_Goal of the exercise_
Starting at the first line and ending at the last, output the data exactly.

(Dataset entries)
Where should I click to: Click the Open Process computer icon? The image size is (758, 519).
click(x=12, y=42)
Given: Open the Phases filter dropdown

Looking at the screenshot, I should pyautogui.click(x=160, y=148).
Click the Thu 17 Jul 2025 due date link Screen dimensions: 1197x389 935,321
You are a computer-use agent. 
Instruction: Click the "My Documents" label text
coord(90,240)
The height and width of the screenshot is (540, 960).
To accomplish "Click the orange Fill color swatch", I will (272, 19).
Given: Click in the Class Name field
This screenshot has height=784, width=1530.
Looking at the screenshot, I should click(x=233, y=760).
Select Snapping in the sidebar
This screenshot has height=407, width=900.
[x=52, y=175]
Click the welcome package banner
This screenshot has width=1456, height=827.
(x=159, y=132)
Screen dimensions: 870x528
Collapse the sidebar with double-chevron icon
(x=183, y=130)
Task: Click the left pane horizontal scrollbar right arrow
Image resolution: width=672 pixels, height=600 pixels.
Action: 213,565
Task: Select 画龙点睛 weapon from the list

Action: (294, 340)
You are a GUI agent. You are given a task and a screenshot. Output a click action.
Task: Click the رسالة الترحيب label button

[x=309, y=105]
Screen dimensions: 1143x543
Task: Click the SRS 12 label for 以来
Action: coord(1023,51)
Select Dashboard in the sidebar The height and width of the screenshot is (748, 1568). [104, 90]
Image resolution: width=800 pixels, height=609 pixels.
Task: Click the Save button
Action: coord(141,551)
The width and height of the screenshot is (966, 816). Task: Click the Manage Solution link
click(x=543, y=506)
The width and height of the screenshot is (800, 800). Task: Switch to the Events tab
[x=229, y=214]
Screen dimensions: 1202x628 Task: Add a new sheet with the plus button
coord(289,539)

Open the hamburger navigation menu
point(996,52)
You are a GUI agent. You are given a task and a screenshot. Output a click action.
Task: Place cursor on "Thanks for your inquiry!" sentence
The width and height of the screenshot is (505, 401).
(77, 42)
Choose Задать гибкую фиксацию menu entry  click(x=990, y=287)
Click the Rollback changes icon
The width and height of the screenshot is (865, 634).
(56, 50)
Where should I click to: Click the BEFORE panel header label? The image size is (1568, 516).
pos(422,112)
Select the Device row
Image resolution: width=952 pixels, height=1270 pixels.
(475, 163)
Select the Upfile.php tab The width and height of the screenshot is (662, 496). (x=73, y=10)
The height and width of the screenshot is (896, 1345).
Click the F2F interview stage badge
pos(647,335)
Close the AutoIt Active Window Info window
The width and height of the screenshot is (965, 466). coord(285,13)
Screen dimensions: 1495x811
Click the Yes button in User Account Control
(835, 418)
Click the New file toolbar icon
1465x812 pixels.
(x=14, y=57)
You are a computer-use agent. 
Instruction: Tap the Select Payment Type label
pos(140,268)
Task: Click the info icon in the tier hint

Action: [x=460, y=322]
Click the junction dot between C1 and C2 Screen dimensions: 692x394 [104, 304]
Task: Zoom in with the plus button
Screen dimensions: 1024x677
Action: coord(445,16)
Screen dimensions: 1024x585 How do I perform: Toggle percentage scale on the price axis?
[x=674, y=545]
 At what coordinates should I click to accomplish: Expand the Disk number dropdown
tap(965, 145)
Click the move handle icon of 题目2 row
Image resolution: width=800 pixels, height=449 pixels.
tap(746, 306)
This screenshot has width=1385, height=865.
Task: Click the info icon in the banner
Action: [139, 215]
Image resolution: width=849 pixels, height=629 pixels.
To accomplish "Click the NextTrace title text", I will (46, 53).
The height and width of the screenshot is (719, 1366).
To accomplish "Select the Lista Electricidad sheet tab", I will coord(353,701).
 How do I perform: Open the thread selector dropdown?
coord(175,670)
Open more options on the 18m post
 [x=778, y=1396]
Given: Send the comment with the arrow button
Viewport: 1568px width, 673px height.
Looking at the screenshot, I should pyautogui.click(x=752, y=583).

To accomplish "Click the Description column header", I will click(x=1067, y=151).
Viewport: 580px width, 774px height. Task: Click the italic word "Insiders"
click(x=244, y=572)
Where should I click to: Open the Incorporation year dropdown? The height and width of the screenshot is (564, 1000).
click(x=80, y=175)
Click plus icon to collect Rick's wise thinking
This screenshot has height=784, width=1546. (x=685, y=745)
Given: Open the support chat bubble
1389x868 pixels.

_Answer box_
Where should I click to: Click the Open Process computer icon? The image size is (758, 519).
click(x=12, y=42)
Given: Open the Phases filter dropdown

Looking at the screenshot, I should pyautogui.click(x=160, y=148).
Click the Thu 17 Jul 2025 due date link Screen dimensions: 1197x389 935,321
You are a computer-use agent. 
Instruction: Click the "My Documents" label text
coord(90,240)
The height and width of the screenshot is (540, 960).
To accomplish "Click the orange Fill color swatch", I will (272, 19).
Given: Click in the Class Name field
This screenshot has height=784, width=1530.
Looking at the screenshot, I should click(x=233, y=760).
Select Snapping in the sidebar
This screenshot has height=407, width=900.
[x=52, y=175]
Click the welcome package banner
This screenshot has width=1456, height=827.
(x=159, y=132)
Screen dimensions: 870x528
Collapse the sidebar with double-chevron icon
(x=183, y=130)
Task: Click the left pane horizontal scrollbar right arrow
Image resolution: width=672 pixels, height=600 pixels.
Action: 213,565
Task: Select 画龙点睛 weapon from the list

Action: (294, 340)
You are a GUI agent. You are given a task and a screenshot. Output a click action.
Task: Click the رسالة الترحيب label button

[x=309, y=105]
Screen dimensions: 1143x543
Task: Click the SRS 12 label for 以来
Action: coord(1023,51)
Select Dashboard in the sidebar The height and width of the screenshot is (748, 1568). [104, 90]
Image resolution: width=800 pixels, height=609 pixels.
Task: Click the Save button
Action: coord(141,551)
The width and height of the screenshot is (966, 816). Task: Click the Manage Solution link
click(x=543, y=506)
The width and height of the screenshot is (800, 800). Task: Switch to the Events tab
[x=229, y=214]
Screen dimensions: 1202x628 Task: Add a new sheet with the plus button
coord(289,539)

Open the hamburger navigation menu
point(996,52)
You are a GUI agent. You are given a task and a screenshot. Output a click action.
Task: Place cursor on "Thanks for your inquiry!" sentence
The width and height of the screenshot is (505, 401).
(77, 42)
Choose Задать гибкую фиксацию menu entry  click(x=990, y=287)
Click the Rollback changes icon
The width and height of the screenshot is (865, 634).
(56, 50)
Where should I click to: Click the BEFORE panel header label? The image size is (1568, 516).
pos(422,112)
Select the Device row
Image resolution: width=952 pixels, height=1270 pixels.
(475, 163)
Select the Upfile.php tab The width and height of the screenshot is (662, 496). (x=73, y=10)
The height and width of the screenshot is (896, 1345).
Click the F2F interview stage badge
pos(647,335)
Close the AutoIt Active Window Info window
The width and height of the screenshot is (965, 466). coord(285,13)
Screen dimensions: 1495x811
Click the Yes button in User Account Control
(835, 418)
Click the New file toolbar icon
1465x812 pixels.
(x=14, y=57)
You are a computer-use agent. 
Instruction: Tap the Select Payment Type label
pos(140,268)
Task: Click the info icon in the tier hint

Action: [x=460, y=322]
Click the junction dot between C1 and C2 Screen dimensions: 692x394 [104, 304]
Task: Zoom in with the plus button
Screen dimensions: 1024x677
Action: coord(445,16)
Screen dimensions: 1024x585 How do I perform: Toggle percentage scale on the price axis?
[x=674, y=545]
 At what coordinates should I click to accomplish: Expand the Disk number dropdown
tap(965, 145)
Click the move handle icon of 题目2 row
Image resolution: width=800 pixels, height=449 pixels.
tap(746, 306)
This screenshot has width=1385, height=865.
Task: Click the info icon in the banner
Action: [139, 215]
Image resolution: width=849 pixels, height=629 pixels.
To accomplish "Click the NextTrace title text", I will (46, 53).
The height and width of the screenshot is (719, 1366).
To accomplish "Select the Lista Electricidad sheet tab", I will coord(353,701).
 How do I perform: Open the thread selector dropdown?
coord(175,670)
Open more options on the 18m post
 [x=778, y=1396]
Given: Send the comment with the arrow button
Viewport: 1568px width, 673px height.
Looking at the screenshot, I should pyautogui.click(x=752, y=583).

To accomplish "Click the Description column header", I will click(x=1067, y=151).
Viewport: 580px width, 774px height. Task: Click the italic word "Insiders"
click(x=244, y=572)
Where should I click to: Open the Incorporation year dropdown? The height and width of the screenshot is (564, 1000).
click(x=80, y=175)
Click plus icon to collect Rick's wise thinking
This screenshot has height=784, width=1546. (x=685, y=745)
Given: Open the support chat bubble
1389x868 pixels.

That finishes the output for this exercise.